- [Provided data]
•••••

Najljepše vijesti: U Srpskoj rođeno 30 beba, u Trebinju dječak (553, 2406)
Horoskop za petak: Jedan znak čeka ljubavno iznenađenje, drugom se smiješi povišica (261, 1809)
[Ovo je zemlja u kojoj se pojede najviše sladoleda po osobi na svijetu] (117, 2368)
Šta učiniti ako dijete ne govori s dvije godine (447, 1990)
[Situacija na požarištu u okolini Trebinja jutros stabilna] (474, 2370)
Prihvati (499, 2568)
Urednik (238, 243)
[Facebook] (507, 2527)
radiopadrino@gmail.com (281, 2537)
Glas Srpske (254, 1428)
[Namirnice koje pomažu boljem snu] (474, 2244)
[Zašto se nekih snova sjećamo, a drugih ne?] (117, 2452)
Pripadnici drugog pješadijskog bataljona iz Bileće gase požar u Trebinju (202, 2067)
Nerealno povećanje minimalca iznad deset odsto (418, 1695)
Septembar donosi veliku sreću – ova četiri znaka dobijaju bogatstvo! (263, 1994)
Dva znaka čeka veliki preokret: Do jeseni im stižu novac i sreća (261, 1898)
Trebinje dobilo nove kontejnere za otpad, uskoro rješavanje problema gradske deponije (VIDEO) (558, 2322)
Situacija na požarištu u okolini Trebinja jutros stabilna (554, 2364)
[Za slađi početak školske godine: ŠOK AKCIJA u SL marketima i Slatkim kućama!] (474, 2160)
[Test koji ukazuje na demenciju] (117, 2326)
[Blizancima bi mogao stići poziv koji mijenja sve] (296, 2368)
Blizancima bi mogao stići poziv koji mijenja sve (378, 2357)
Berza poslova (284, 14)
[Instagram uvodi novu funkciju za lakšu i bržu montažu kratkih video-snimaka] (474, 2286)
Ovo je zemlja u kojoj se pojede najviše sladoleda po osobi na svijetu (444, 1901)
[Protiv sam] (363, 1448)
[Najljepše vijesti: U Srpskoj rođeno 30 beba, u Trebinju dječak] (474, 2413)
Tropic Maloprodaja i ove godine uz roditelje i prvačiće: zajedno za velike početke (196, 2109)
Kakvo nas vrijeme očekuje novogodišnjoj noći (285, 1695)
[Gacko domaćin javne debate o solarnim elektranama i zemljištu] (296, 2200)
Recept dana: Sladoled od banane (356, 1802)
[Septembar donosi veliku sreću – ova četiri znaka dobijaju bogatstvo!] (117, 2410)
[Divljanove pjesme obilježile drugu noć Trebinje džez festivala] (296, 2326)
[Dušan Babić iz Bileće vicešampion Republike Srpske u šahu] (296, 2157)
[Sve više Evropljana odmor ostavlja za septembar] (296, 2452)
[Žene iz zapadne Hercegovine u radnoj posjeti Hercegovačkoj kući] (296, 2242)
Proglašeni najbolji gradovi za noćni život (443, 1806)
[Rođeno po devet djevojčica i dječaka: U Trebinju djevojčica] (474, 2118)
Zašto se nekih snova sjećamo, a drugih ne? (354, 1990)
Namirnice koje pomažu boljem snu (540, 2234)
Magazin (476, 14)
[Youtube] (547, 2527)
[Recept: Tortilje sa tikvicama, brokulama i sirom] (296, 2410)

•••••

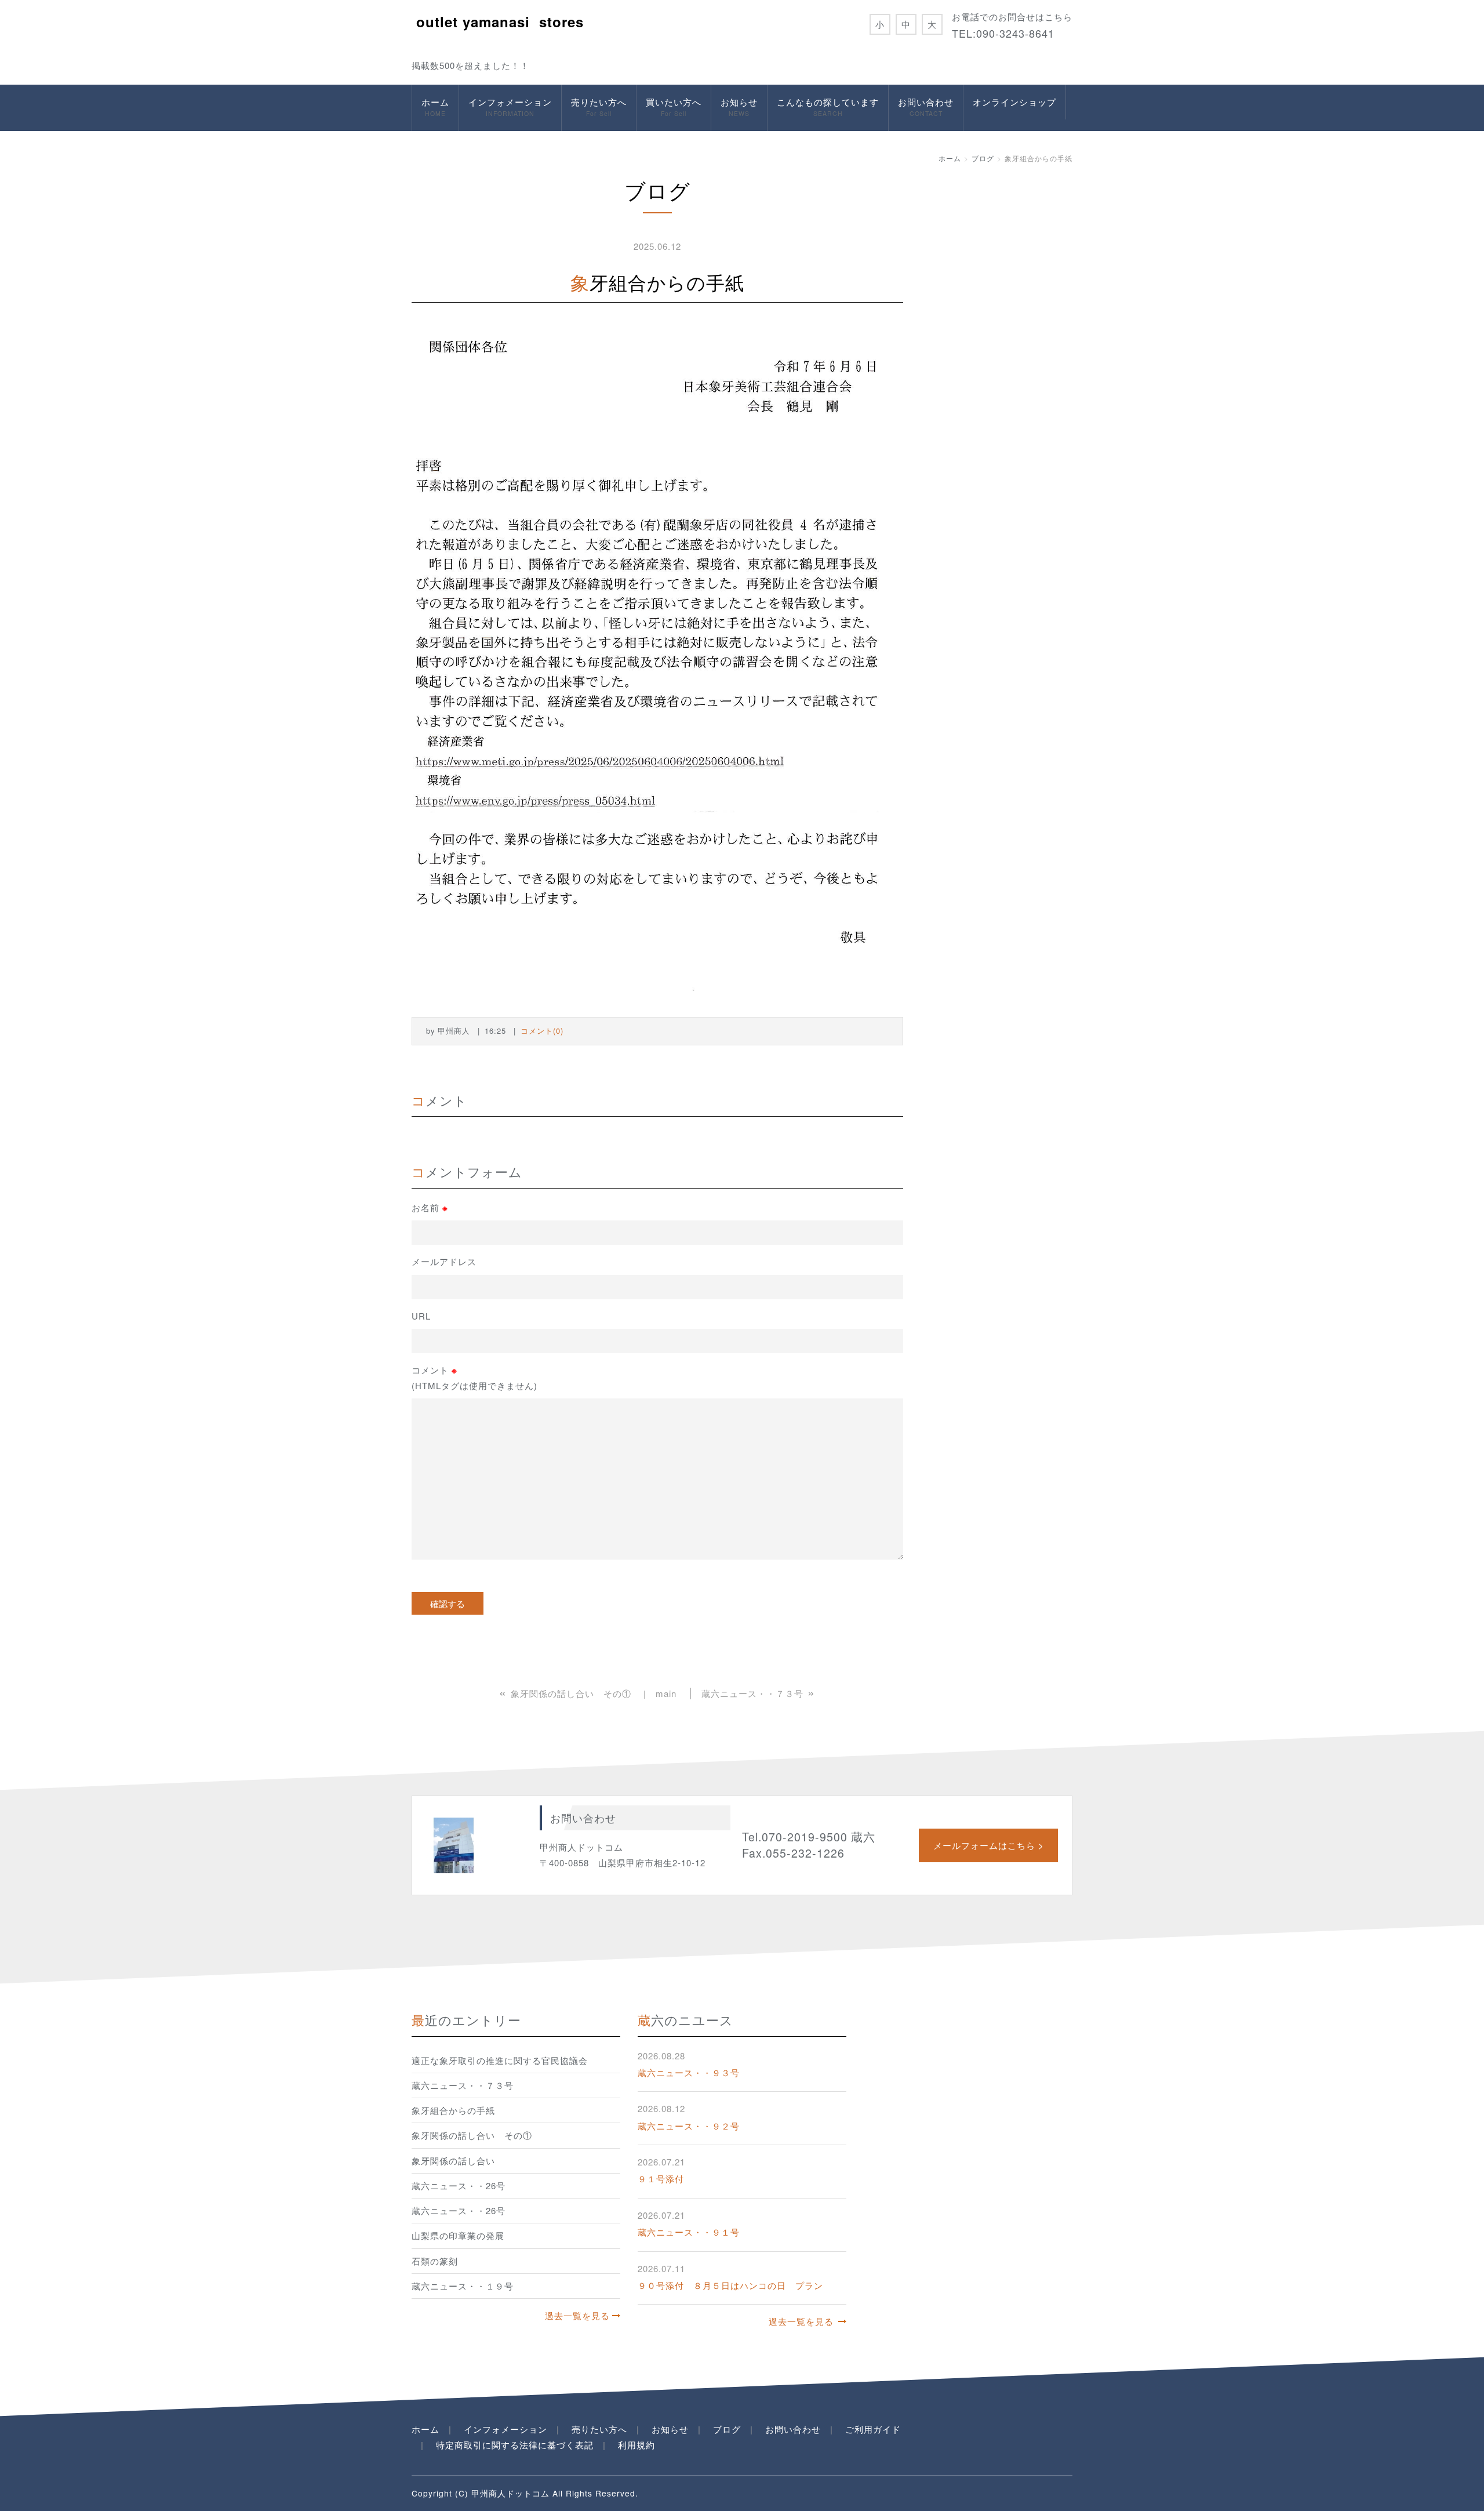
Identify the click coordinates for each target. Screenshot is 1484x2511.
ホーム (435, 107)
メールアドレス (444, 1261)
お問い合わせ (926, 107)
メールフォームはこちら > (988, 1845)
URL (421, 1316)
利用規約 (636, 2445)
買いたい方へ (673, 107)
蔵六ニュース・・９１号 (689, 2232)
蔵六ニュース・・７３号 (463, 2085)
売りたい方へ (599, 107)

•••••

- [What you have to do] Your answer should consist only of the lines above between the line holding "dječak (553, 2406)" and the line holding "Horoskop za petak: Jedan", inclusive, each transcribed exactly.

- [Expected output]
Najljepše vijesti: U Srpskoj rođeno 30 beba, u Trebinju dječak (553, 2406)
Horoskop za petak: Jedan znak čeka ljubavno iznenađenje, drugom se smiješi povišica (261, 1809)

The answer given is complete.